The choice of clothes and accessories occupied her for the better part of the afternoon. When she was at last satisfied she went downstairs to ask her landlady for some tea.
“Certainly, miss,” said the good woman. “Ain’t it awful, miss, about this murder?”
“What murder?” asked Miss Climpson vaguely.
She took the Evening Views from her landlady’s hand, and read the story of Vera Findlater’s death.

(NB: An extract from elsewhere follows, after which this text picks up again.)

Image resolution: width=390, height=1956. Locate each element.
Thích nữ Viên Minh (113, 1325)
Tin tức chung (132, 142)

Sunday was the most awful day Miss Climpson had ever spent. An active woman, she was condemned to inactivity, and she had time to brood over the tragedy. Not having Wimsey’s or Parker’s inside knowledge, she took the kidnapping story at its face value. In a sense, she found it comforting, for she was able to acquit Mary Whittaker of any share in this or the previous murders. She put them down- except, of course, in the case of Miss Dawson, and that might never have been a murder after all-to the mysterious man in South Audley Street. She formed a nightmare image of him in her mind- blood-boltered, sinister, and- most horrible of all-an associate and employer of debauched and brutal black assassins. To Miss Climpson’s credit be it said that she never for one moment faltered in her determination to track the monster to his lurking-place.